§ Textauszug
Body & Soul
Wie ist es eigentlich, in einem Hotel aufzuwachsen?
- Aufgezeichnet: Flurina Decasper; Foto: SXC
Die Studentin Katharina Habersatter (20) aus Radtstadt erzählt, wie es ist, wenn man seine Kindheit in einem Hotel verbringt.
Als ich klein war, hat mir das ständige Tschüss-Sagen ziemlich zu schaffen gemacht. Du hast Hunderte von Freunden, aber immer nur auf Zeit. Die meisten kamen ein- oder zweimal pro Jahr. Und niemand blieb länger als ein paar Wochen. Das fand ich unfair. Ein Hotelkind zu sein, hat halt seine Tücken. Ich habe früh realisiert: Ich wohne und lebe anders als die meisten. Nicht nur weil mein Zuhause vier Sterne Superior und über siebzig Zimmer hat.
Besuchte ich zum Beispiel eine Mitschülerin, kochte meist ihre Mutter, sie sass mit am Tisch und hatte danach sogar Zeit zum Spielen. Aber ich registrierte auch: Das ist nicht immer so. An manchen Tagen sind die anderen Mamas von morgens bis abends weg – weil sie zur Arbeit müssen! Meine Mutter hingegen war immer daheim, was aber nicht bedeutete, dass sie permanent Zeit für mich hatte. So was kann ein kleines Kind schon ganz schön verwirren.

§ Bereitgestellte Daten
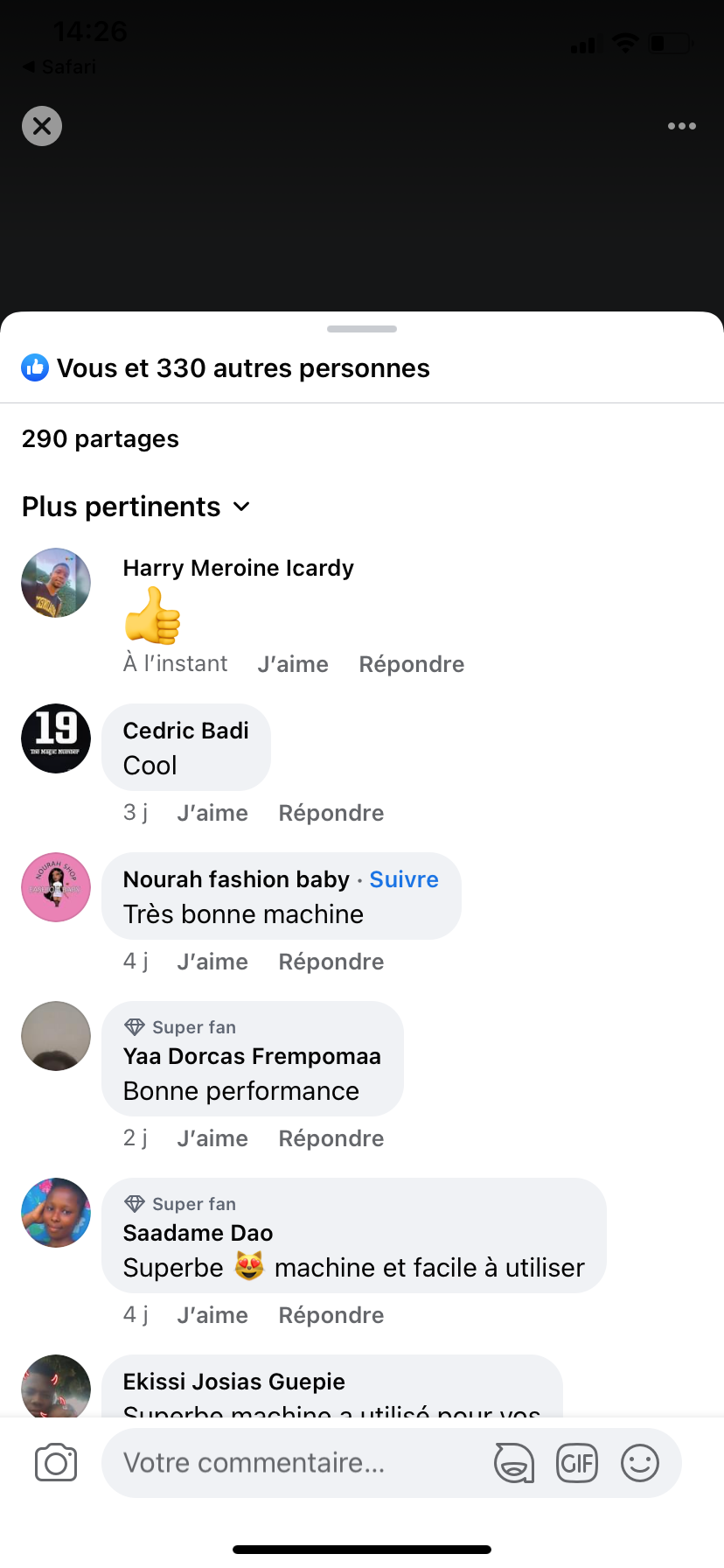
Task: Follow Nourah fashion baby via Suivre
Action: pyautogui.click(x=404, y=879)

§ Schriftliche Aufgabe 1
Zitieren Sie aus dem Text über das Aufwachsen im Hotel wörtlich die Stelle von „- Aufgezeichnet: Flurina“ bis „einem Hotel verbringt.“.
§ Schriftliche Aufgabe 2
Übersetzen Sie diesen Satz aus dem Text über das Aufwachsen im Hotel ins Englische: „Meine Mutter hingegen war immer daheim, was aber nicht bedeutete, dass sie permanent Zeit für mich hatte.“

§ Erwartete Antwort 1
- Aufgezeichnet: Flurina Decasper; Foto: SXC
Die Studentin Katharina Habersatter (20) aus Radtstadt erzählt, wie es ist, wenn man seine Kindheit in einem Hotel verbringt.

§ Erwartete Antwort 2
My mother, on the other hand, was always at home, but that did not mean she had time for me all the time.